Selection Bias – This occurs when subjective and/or non-random data has been selected to represent an entire population. Unfortunately, much of the data companies base their decisions off of is low quality, inaccurate and incomplete.
Confirmation Bias – This happens when there is a desire to confirm a hypothesis, whether the desire is a conscious one or not. Because there is a lot of flexibility in how data is processed, the risk for confirmation bias to appear in the results is significant.
Outliers – These are data points that measure significantly higher or lower than normal values or the natural pattern of distribution. Outliers can bias analytical results if they are not removed, and are hard to spot for people who do not work with statistics often. While some outliers should be factored into analytics, they may need to be given a lower value. This makes relying on common averages particularly dangerous to achieving objective results.
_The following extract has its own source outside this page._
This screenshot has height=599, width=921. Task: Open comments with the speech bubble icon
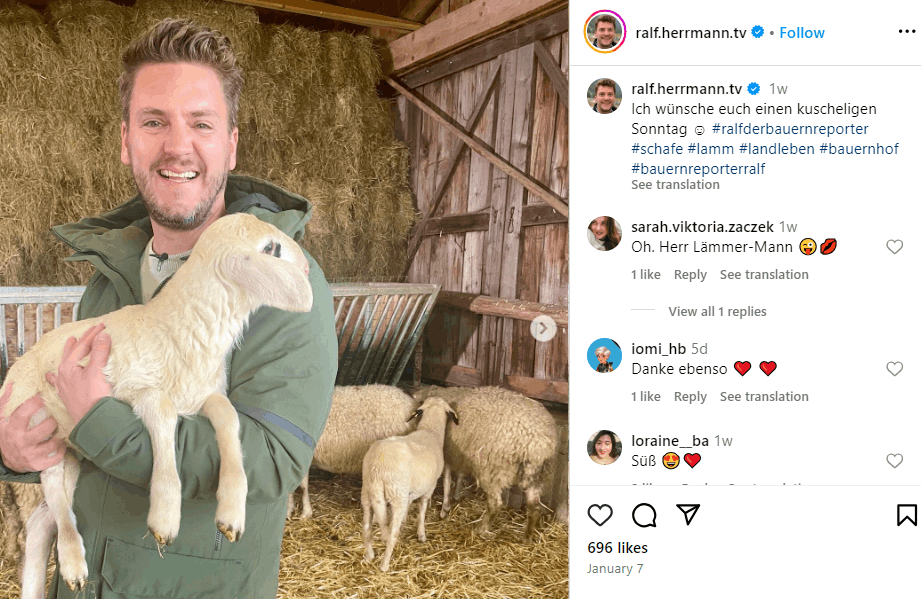click(645, 515)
Simpson’s Paradox – This is a situation that occurs when a trend is indicated in specific groups of data but disappears when the same data is combined with additional data sets. This can be an issue when using data visualization or descriptive analytics. Data scientists must be able to statistically evaluate the trends in order to determine that the contributing data is true and significant, rather than noise to be filtered out.
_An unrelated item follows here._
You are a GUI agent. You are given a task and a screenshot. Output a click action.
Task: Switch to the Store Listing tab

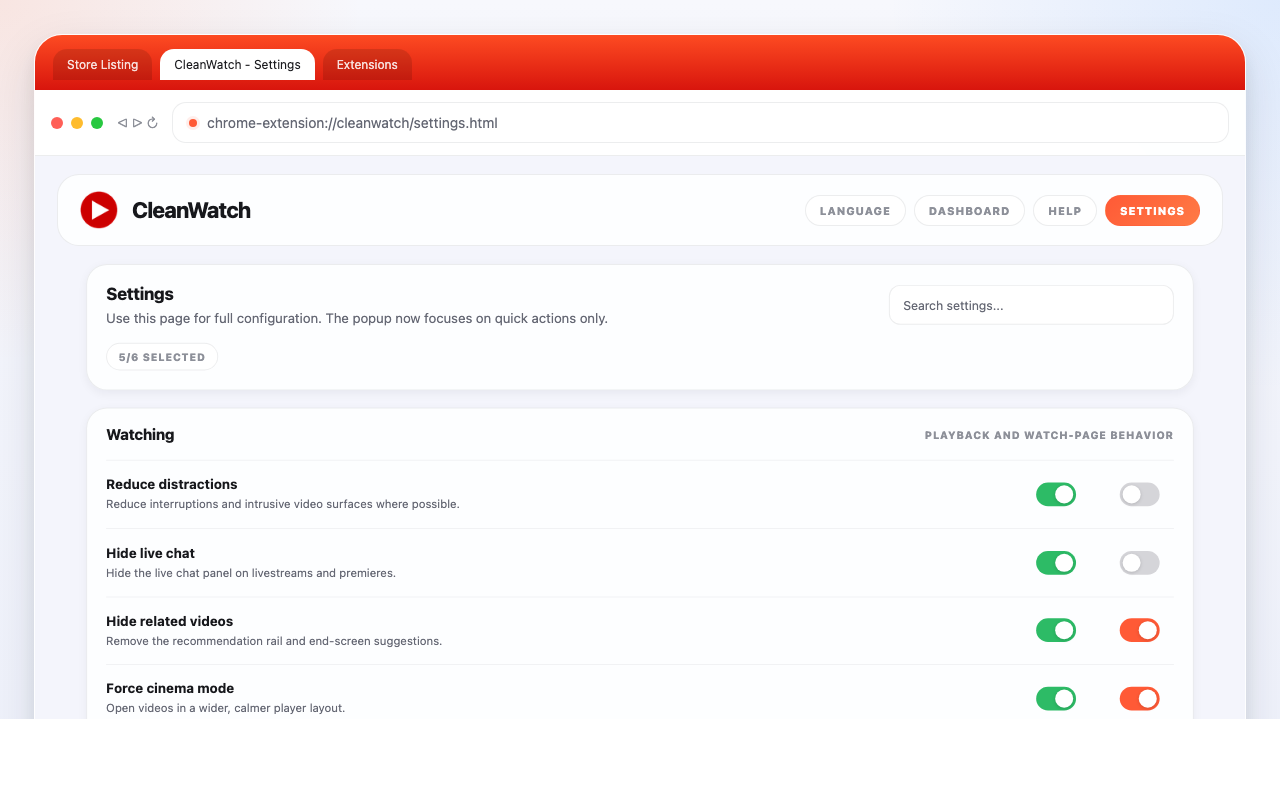click(102, 65)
Confounding Variables – Relationships between variables can be proven false when a confounding variable has been omitted or overlooked. In short, a confounding variable is simply an ‘extra’ variable you didn’t account for. The risk of confounding variables can be reduced with random sampling, introducing control variables, testing the same subjects multiple times, and measuring certain portions of your group under specific conditions.
Get Your Algorithm Right
It may be impossible to keep biases out of predictive analytics, but there are some ways data scientists and business analysts can mitigate the risk. Being transparent with the purpose and development of your algorithm is the first step. While transparency is not equivalent to accountability, it can still help outside data scientists spot biases, outliers and anomalies internal teams may have missed.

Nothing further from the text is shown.